「保管手順に重大な違反があった」
翌30日の朝、ウォロディミル・ゼレンスキー大統領が声明を出した。
「今夜起きたことは受け入れられない。保管手順に重大な違反があった。責任者を特定し、相応の処分を行う」
自国軍の過失を大統領自身が公の場で認めるのは異例だ。 ロシアの攻撃が続く戦時下で、弾薬の在庫と保管管理の体制が正面から問われる事案になった。
「外からの砲撃ではない、内側から燃えた」
ウクライナ当局の発表によれば、施設の内側で発火が起き、順次誘爆が連鎖した。 外部からのミサイルや砲撃は確認されていないという。

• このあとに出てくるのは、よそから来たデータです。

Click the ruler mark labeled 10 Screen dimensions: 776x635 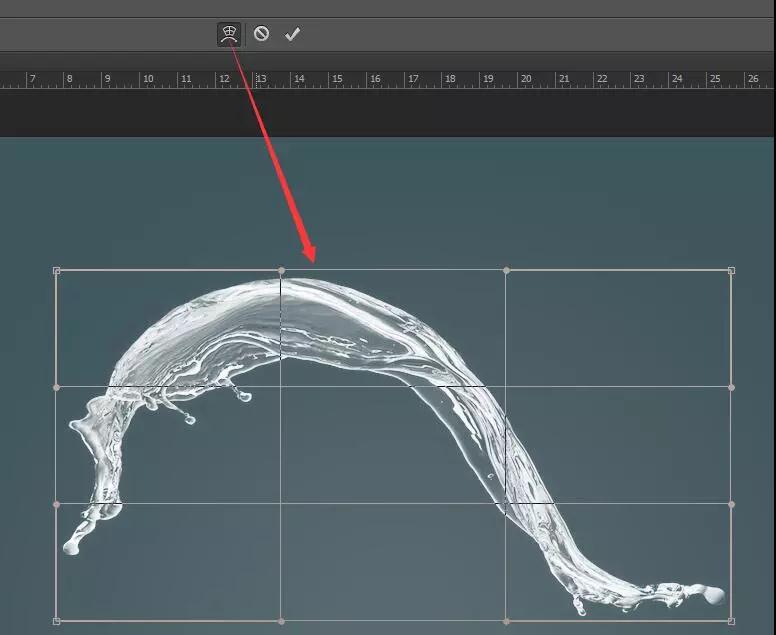pyautogui.click(x=148, y=78)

弾薬庫のある地区は8月29日に気温が38度に達しており、高温下での保管条件が事故の一因だったとウクライナメディアが指摘している。 ロシア国防省はSNSで「精密攻撃が命中した」と主張したが、ウクライナ空軍はこれを否定した。
死亡した37人のうち、施設を警備していた兵士は8人だった。 残り29人は近隣住宅地の民間人で、子どもが4人含まれている。
| 区分 | 人数 |
|---|---|
| 軍関係者 | 8人 |
| 民間人(成人) | 25人 |
| 民間人(子ども) | 4人 |
| 合計 | 37人 |
負傷者は68人にのぼり、キーウ市内の複数の病院に分散搬送された。
前線への補給と後方管理のトレードオフ
戦況が続く中、弾薬の輸送と後方での安全管理は常に綱引きの状態にある。 分散保管は安全上の優先事項だが、迅速な前線補給との間には矛盾がある。
2022年の全面侵攻開始後、ウクライナ軍の弾薬在庫量は急増した。 その管理体制が需要の増大に追いついているかどうかは、以前から現地専門家の間で議論されてきた論点だった。
ゼレンスキーは特別調査委員会の設置を発表した。 結果の公開には数週間かかる見通しで、その間も前線での弾薬消費は続く。